#### Отрывок:
•••••

«ЗЕМЛЯ»
Москва, 1930 год
Я был человек, просто человек, не знал о себе, что я маленький, просто человек, что только недавно появился в мир, что расту, узнаю, постигаю и тому подобное.
Именно я был просто человек.
Юрий Олеша
Трудный был тридцатый год в Москве. Мы жили на маленькую стипендию, ее не хватало, приходилось подрабатывать на съемках то рядом на студии, то на киностудии на Житной, то на строящейся Потылихе.
Я не изменил своей привычке и, как в школьные времена, ходил зимой без пальто. Однажды на доске объявлений ГТК повесили плакат: «Профком! Купи Микоше пальто!» Моя привычка спасла меня — на пальто у меня поначалу не хватило бы денег. Пока новые люди не привыкали ко мне, я ходил у них в чудаках… Потом пальто все-таки купили.

•••••

#### Собранный материал:
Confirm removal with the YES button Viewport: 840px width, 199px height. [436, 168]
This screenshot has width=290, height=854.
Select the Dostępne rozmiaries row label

•••••

Перепишите отрывок о Москве тридцатого года, начиная с «Я не изменил» и заканчивая «пальто все-таки купили.». Везде замените «пальто» на «кашне».

#### Ответ к заданию:
Я не изменил своей привычке и, как в школьные времена, ходил зимой без кашне. Однажды на доске объявлений ГТК повесили плакат: «Профком! Купи Микоше кашне!» Моя привычка спасла меня — на кашне у меня поначалу не хватило бы денег. Пока новые люди не привыкали ко мне, я ходил у них в чудаках… Потом кашне все-таки купили.